What is expected: When "Shipping" occurs in a line of the material, copy that line.

Supplied information:
■ ■ ■ ■ ■
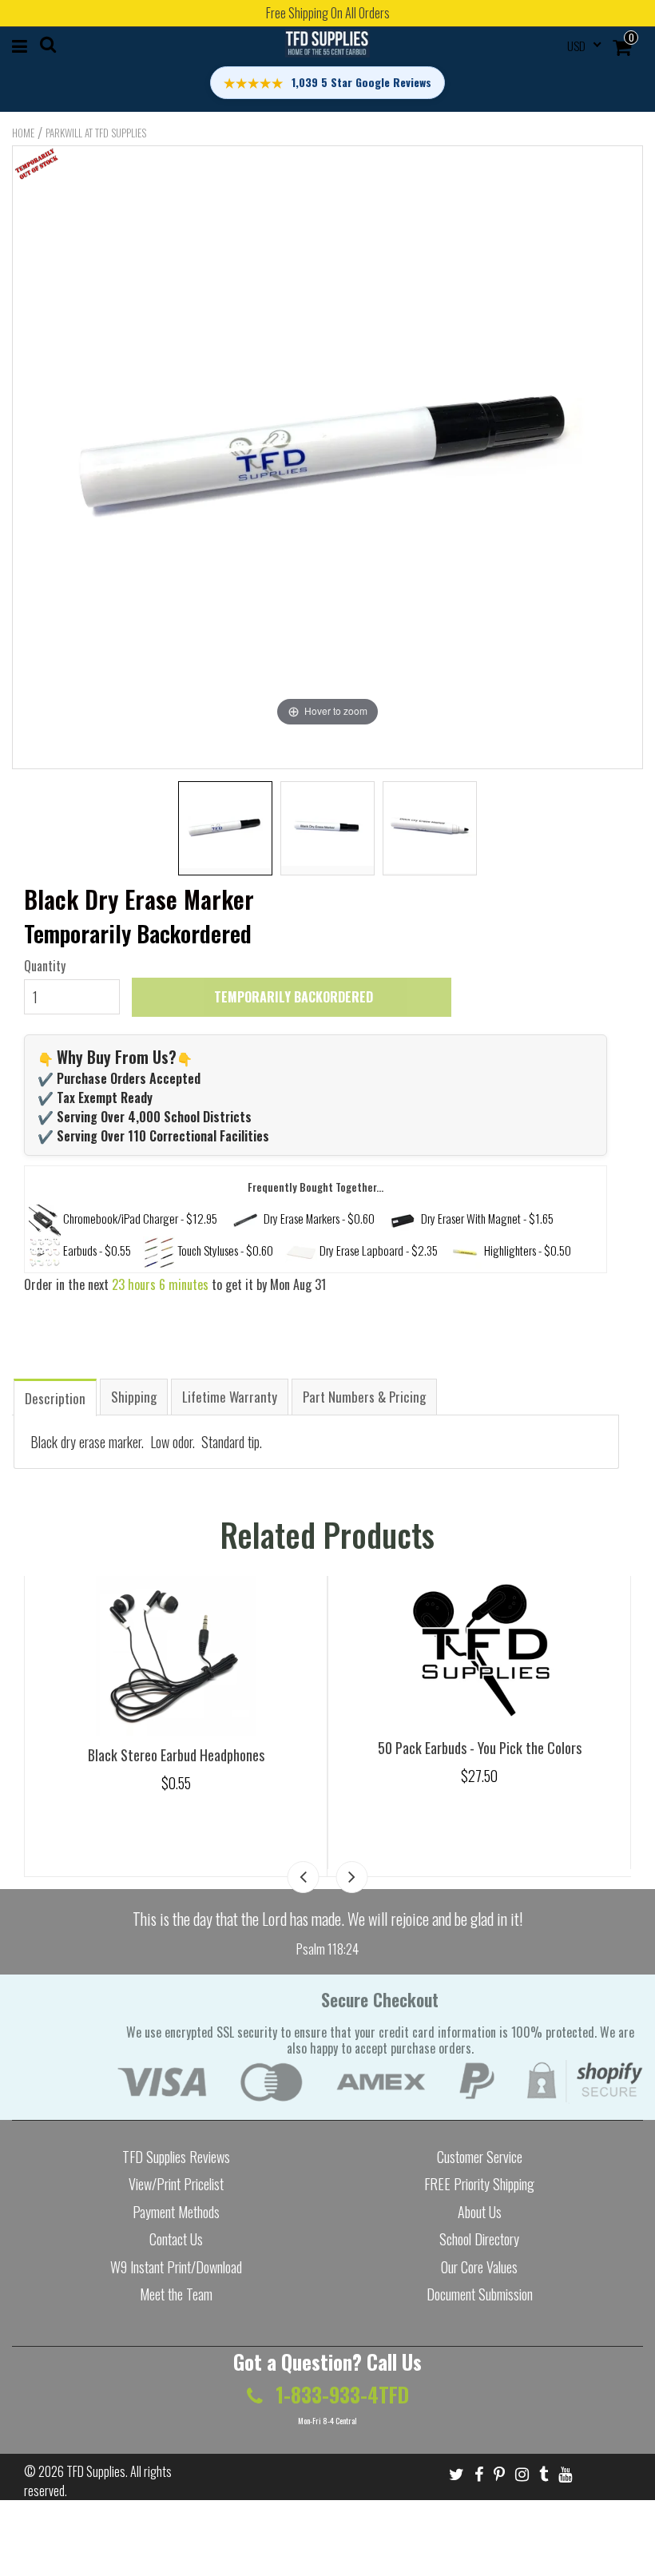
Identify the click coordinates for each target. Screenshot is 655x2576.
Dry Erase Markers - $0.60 (319, 1218)
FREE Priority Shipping (479, 2183)
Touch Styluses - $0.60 (225, 1250)
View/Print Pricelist (176, 2183)
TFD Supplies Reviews (176, 2156)
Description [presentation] (55, 1398)
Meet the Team (176, 2294)
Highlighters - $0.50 (527, 1250)
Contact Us (176, 2239)
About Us (480, 2211)
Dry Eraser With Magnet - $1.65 (487, 1218)
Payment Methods (176, 2211)
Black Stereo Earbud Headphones (176, 1754)
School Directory (479, 2239)
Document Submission (480, 2294)
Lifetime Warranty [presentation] (229, 1397)
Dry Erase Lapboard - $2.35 (379, 1250)
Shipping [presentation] (134, 1397)
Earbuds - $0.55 (97, 1250)
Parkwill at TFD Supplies (96, 133)
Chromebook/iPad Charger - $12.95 (140, 1218)
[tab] (55, 1397)
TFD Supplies (95, 2471)
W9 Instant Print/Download (176, 2266)
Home (23, 133)
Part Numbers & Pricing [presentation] (364, 1397)
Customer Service (479, 2156)
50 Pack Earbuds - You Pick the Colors (480, 1747)
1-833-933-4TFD (340, 2394)
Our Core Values (479, 2266)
■ ■ ■ ■ ■
Answer to this problem:
FREE Priority Shipping (479, 2183)
Shipping [presentation] (134, 1397)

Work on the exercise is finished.